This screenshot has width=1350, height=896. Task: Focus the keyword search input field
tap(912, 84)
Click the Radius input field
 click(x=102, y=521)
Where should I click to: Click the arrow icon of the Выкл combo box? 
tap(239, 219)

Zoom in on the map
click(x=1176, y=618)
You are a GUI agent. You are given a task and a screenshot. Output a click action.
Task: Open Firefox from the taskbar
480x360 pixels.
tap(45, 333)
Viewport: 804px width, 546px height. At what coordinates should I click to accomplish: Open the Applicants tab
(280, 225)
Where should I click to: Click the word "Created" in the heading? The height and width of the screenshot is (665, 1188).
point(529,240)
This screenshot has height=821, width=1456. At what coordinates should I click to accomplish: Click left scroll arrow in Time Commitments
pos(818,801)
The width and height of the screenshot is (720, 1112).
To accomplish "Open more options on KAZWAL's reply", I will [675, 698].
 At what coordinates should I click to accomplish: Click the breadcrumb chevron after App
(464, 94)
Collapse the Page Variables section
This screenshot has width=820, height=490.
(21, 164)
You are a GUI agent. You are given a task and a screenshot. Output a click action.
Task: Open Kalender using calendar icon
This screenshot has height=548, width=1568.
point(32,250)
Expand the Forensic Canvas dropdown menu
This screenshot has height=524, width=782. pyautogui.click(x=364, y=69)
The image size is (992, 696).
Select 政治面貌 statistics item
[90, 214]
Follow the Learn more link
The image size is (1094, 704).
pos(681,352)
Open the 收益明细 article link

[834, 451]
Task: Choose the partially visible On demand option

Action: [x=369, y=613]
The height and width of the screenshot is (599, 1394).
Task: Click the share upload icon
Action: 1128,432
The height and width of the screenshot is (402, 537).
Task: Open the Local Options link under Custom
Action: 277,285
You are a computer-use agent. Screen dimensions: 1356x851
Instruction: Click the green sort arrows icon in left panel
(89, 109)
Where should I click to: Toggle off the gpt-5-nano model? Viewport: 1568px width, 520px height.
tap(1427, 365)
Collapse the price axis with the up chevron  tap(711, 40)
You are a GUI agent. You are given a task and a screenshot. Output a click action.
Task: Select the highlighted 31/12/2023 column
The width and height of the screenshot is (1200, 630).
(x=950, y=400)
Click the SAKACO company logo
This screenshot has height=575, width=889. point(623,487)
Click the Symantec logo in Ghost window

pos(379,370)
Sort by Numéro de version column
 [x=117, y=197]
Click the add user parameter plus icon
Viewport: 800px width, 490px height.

_ _ _ _

▸ **Task requirements**
A complete, exact copy of the material is the expected answer.

▸ **Task response**
This screenshot has width=1350, height=896. Task: Focus the keyword search input field
tap(912, 84)
Click the Radius input field
 click(x=102, y=521)
Where should I click to: Click the arrow icon of the Выкл combo box? 
tap(239, 219)

Zoom in on the map
click(x=1176, y=618)
You are a GUI agent. You are given a task and a screenshot. Output a click action.
Task: Open Firefox from the taskbar
480x360 pixels.
tap(45, 333)
Viewport: 804px width, 546px height. At what coordinates should I click to accomplish: Open the Applicants tab
(280, 225)
Where should I click to: Click the word "Created" in the heading? The height and width of the screenshot is (665, 1188).
point(529,240)
This screenshot has height=821, width=1456. At what coordinates should I click to accomplish: Click left scroll arrow in Time Commitments
pos(818,801)
The width and height of the screenshot is (720, 1112).
To accomplish "Open more options on KAZWAL's reply", I will [675, 698].
 At what coordinates should I click to accomplish: Click the breadcrumb chevron after App
(464, 94)
Collapse the Page Variables section
This screenshot has width=820, height=490.
(21, 164)
You are a GUI agent. You are given a task and a screenshot. Output a click action.
Task: Open Kalender using calendar icon
This screenshot has height=548, width=1568.
point(32,250)
Expand the Forensic Canvas dropdown menu
This screenshot has height=524, width=782. pyautogui.click(x=364, y=69)
The image size is (992, 696).
Select 政治面貌 statistics item
[90, 214]
Follow the Learn more link
The image size is (1094, 704).
pos(681,352)
Open the 收益明细 article link

[834, 451]
Task: Choose the partially visible On demand option

Action: [x=369, y=613]
The height and width of the screenshot is (599, 1394).
Task: Click the share upload icon
Action: 1128,432
The height and width of the screenshot is (402, 537).
Task: Open the Local Options link under Custom
Action: 277,285
You are a computer-use agent. Screen dimensions: 1356x851
Instruction: Click the green sort arrows icon in left panel
(89, 109)
Where should I click to: Toggle off the gpt-5-nano model? Viewport: 1568px width, 520px height.
tap(1427, 365)
Collapse the price axis with the up chevron  tap(711, 40)
You are a GUI agent. You are given a task and a screenshot. Output a click action.
Task: Select the highlighted 31/12/2023 column
The width and height of the screenshot is (1200, 630).
(x=950, y=400)
Click the SAKACO company logo
This screenshot has height=575, width=889. point(623,487)
Click the Symantec logo in Ghost window

pos(379,370)
Sort by Numéro de version column
 [x=117, y=197]
Click the add user parameter plus icon
Viewport: 800px width, 490px height.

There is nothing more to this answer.